Five Major Immune Cells

1. Neutrophils: First responders to infection, involved in phagocytosis.
2. Monocytes: Phagocytes that can mature into macrophages or dendritic cells.
3. Eosinophils: Attack parasitic infections and are involved in allergic responses.
4. Basophils: Release histamine and heparin; involved in inflammatory responses.
5. Lymphocytes (including T and B cells): Central players in adaptive immunity.

Components of Innate Immunity

• Barrier Defenses:

  • Physical (skin) and chemical (gastric acid) barriers.
  • Other components include tears, mucous membranes, and antimicrobial proteins.

• Acute Inflammation: Characterized by redness, swelling, heat, pain, and loss of function, driving immune responses to clear infections.

• Fever: Acts as a systemic response to infection, resetting the hypothalamus to increase body temperature.

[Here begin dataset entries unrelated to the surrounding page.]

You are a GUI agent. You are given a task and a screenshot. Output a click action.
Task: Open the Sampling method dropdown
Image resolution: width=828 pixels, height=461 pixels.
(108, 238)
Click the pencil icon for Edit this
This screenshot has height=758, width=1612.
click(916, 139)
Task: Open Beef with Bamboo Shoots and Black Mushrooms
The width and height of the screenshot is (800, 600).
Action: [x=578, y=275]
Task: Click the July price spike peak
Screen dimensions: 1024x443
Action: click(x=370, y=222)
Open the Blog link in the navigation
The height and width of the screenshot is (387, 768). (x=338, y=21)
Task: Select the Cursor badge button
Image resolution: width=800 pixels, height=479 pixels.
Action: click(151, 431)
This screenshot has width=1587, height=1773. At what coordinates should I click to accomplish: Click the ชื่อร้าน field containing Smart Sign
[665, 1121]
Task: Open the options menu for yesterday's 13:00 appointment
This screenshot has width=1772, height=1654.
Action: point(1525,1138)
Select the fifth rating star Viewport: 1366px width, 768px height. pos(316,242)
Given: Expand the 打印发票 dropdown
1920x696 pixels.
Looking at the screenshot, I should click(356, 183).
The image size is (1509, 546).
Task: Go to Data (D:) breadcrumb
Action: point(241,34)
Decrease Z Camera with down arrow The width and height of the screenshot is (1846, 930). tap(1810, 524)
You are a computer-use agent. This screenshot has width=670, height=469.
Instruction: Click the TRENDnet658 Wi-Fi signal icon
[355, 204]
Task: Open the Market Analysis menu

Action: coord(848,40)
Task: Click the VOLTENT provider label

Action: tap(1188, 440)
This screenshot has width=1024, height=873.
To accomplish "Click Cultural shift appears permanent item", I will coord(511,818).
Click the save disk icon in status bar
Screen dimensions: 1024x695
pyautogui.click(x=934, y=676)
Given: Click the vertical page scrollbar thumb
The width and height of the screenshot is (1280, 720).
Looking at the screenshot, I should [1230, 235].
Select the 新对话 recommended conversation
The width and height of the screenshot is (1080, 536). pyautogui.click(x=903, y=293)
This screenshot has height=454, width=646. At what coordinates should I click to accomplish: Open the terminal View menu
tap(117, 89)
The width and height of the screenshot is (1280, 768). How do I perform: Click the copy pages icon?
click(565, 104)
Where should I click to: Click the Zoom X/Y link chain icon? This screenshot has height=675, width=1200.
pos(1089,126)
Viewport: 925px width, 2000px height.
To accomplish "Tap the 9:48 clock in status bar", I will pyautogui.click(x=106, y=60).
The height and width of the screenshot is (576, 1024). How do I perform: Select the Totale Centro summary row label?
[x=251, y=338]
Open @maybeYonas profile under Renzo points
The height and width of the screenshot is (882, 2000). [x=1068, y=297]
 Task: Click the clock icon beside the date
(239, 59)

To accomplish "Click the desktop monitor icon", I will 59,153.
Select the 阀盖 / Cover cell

  Adaptive Immunity Overview

• Two Types:

  1. Cell-Mediated Immunity: T cell response to specific antigens, directly attacking and eliminating pathogens.
  2. Humoral Immunity: B cell (plasma cell) response that produces antibodies targeting pathogens.

• Antigens: Substances that trigger an immune response; presented on MHC proteins to T cells for activation.

Classes of Antibodies

1. IgG: Most abundant, crosses the placenta, involved in secondary immune response.
2. IgE: Associated with allergic reactions.
3. IgM: First antibody produced during an immune response (pentamer).
4. IgA: Found in secretions (tears, saliva); exists as a dimer.
5. IgD: Plays a role in B cell differentiation.

Summary of Adaptive Immunity

1. Natural Active Immunity: Developed post-infection.
2. Artificial Active Immunity: Developed via vaccination.
3. Natural Passive Immunity: Transferred from mother (through breast milk or placenta).
4. Artificial Passive Immunity: Direct injection of antibodies (e.g., monoclonal antibodies).

Hypersensitivity Reactions

1. Type I: Allergy and anaphylaxis mediated by IgE.
2. Type II: Cytotoxic reactions (blood transfusion mismatch).
3. Type III: Immune complex-mediated diseases (e.g., rheumatoid arthritis).
4. Type IV: Delayed hypersensitivity (mediated by T cells, e.g., poison ivy).
5. AIDS: Hosted by HIV destroying helper T cells, compromising both humoral and cell-mediated immunity.

Conclusions

• Understanding the components and functions of the immune system is critical for diagnosing and treating various diseases, ensuring effective patient care.